TASK STATEMENT
Where an image appears in the data, omit it and reproduce the rest exactly.

EXERCISE MATERIAL
+--

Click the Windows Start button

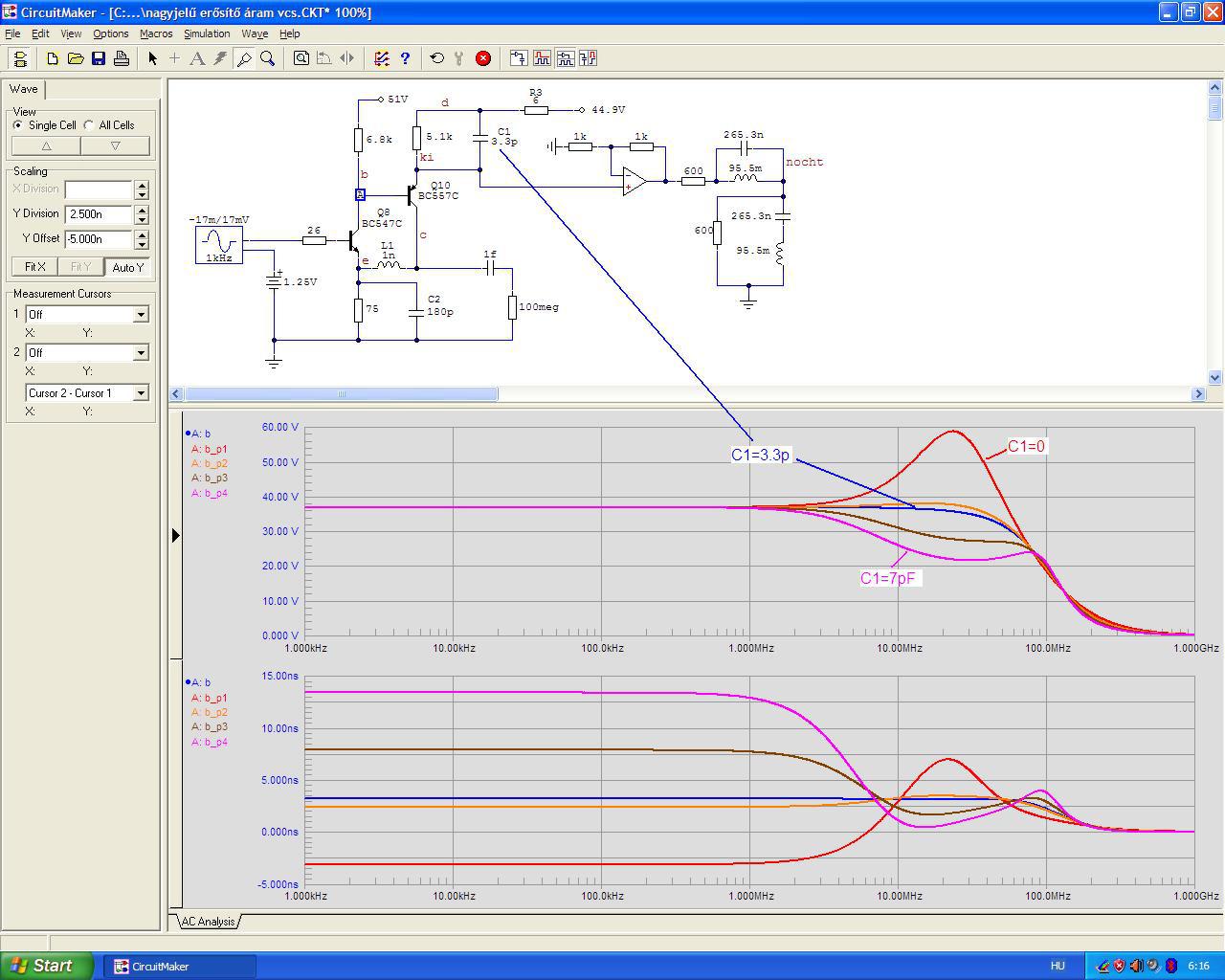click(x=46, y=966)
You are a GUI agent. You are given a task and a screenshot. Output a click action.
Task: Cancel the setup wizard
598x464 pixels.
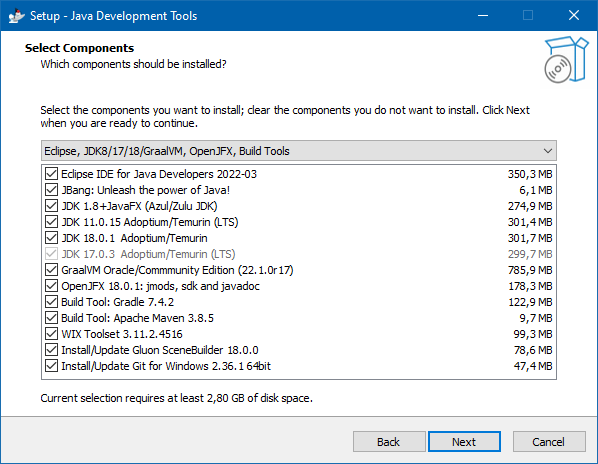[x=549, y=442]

+--

EXERCISE SOLUTION
Click the Windows Start button

click(x=46, y=966)
You are a GUI agent. You are given a task and a screenshot. Output a click action.
Task: Cancel the setup wizard
598x464 pixels.
[x=549, y=442]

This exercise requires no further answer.